Friday, December 24, 2010

Alcoholic Energy Drinks Causing Party Foul

Recently I read an article titled " SAFE DRINKING: Liquor and energy drinks: What's the problem?" published in the Las Vegas Review Journal. 

When trying to find pictures for this blog, I googled Four Loko, a caffinated alcoholic drink with 12 percent alcohol that has been banned, I came across some disturbing photos of people who were under the influence of the drink.

I have since summarized the article, shown below.

On Nov. 17, the Food and Drug Administration warned that caffeine added to alcohol is an "unsafe food additive. There is evidence that the combinations of caffeine and alcohol in these products pose a public health concern."

Prior to this announcement, those who consumed these drinks were involved in fatal and near fatal incidents.  

One event included the hospitalization, and near death, of 4 college students from Central Washington University who were admitted with symptoms of a drug overdose were later found to have been drinking Four Loko.

In another incident, a 20-year-old man in Florida, Jason Keiran, reportedly shot and killed himself after drinking three 23.5-oz. cans of Four Loko. His parents are now suing Phusion Projects, which manufactures the malt beverage, for wrongful death of the Florida State sophomore.


Many people know that drinking is a typical part of college life, however it is thought that these alcoholic energy drinks may be causing students to drink more alcohol than non-caffeinated alcoholic beverages.

Red Bull and vokda, for example, is a popular choice for many college students. A Wake Forest University study that polled 4,000 students reported that 24 percent mixed alcohol with energy drinks. When energy drinks were consumed with alcohol, students also drank more, according to the study: 5.8 drinks with an energy drink vs. 4.5 without an energy drink.


It's the mixture of a stimulant in the energy drink and the depressant in the alcohol, says Joanna Gorman, a registered dietitian with University Medical Center of Southern Nevada.

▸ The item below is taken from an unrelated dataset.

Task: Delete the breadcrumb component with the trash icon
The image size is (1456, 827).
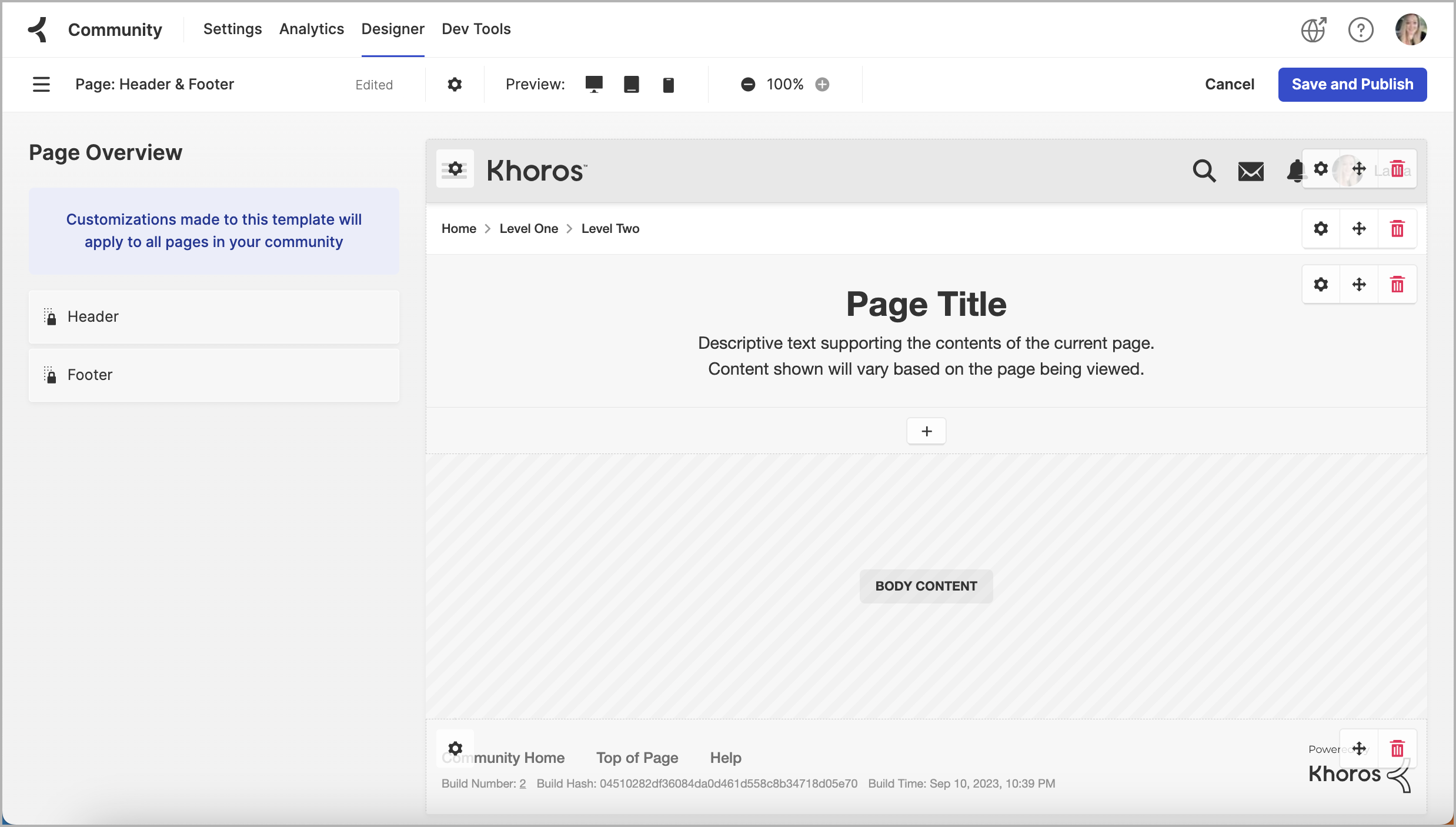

  • "When you combine the caffeine with alcohol there is a delayed feeling of euphoria," she says. "By the time the caffeine wears off, you may have ingested more alcohol than you can handle. The caffeine masks the effects of the alcohol. By the time it wears off, people are more intoxicated, so they don't realize it."
  • Because caffeine is a stimulant and alcohol is a depressant, you have two systems fighting each other.
  • "People can get alcohol intoxication because they have drank more alcohol than the body can metabolize. That's where you get alcohol poisoning and people end up in the hospital, and they're in danger of dying," says Gorman.

Students in the Wake Forest University study who consumed alcohol with energy drinks were also found to have put themselves in dangerous situations more often:
  • They were twice as likely to be hurt or injured, ride with an intoxicated driver, require medical attention, be taken advantage of sexually or take advantage of someone sexually, the study found.

The University of Maryland and Johns Hopkins performed a study in which researchers examined the energy drink consumption and alcohol-drinking habits of 1,097 students in their fourth-year of college.
  • Ten percent of the students were found to be high-frequency energy drinkers, meaning they consumed an energy drink at least 52 days per year, some people as much as one per day.
  • Half of the students were "low frequency" drinkers; they drank less than 52 energy drinks per year.
  • The rest did not consume any energy drinks.
  • Compared to the low-frequency group, those who drank more energy drinks drank more alcohol and more often--142 days versus 103 days in the past year and 6.2 drinks a day versus 4.6 drinks.


Having a regular energy drink, without alcohol, on occasion is fine and not going to cause a lot of problems, Gorman says.

Melody Vicari, a registered dietitian at Mountain View Hospital, says people are turning to energy drinks when they should be looking at their daily habits when confronted with a lack of energy.

"I feel like people are trying to get extra energy from these drinks, but if they actually had a well-balanced diet and exercised, they'd have enough energy and wouldn't have to use a drink," she says.

She adds that there's a reason you hear stories of people going to McDonald's to eat often and then feeling sluggish.

She says she heard a story of a woman who consumed five energy drinks in one day and passed away from high blood pressure due to all the caffeine in the drink.

How much is too much?

 The caffeine content in one energy drink ranges from 70 to 200 milligrams vs the caffeine in a cup of coffee ranges from 40 to 150 milligrams.

"Experts say that more than 400 milligrams can make people more nervous and irritable. The heart rhythms can speed up and you will have rapid heart beats." People can also have problems sleeping at night if they consume too much caffeine.

There's not one set recommendation on the daily limit of caffeine other than the above 400 milligrams, Gorman notes, because everyone responds differently to the stimulant.

SAFE DRINKING: Liquor and energy drinks: What's the problem?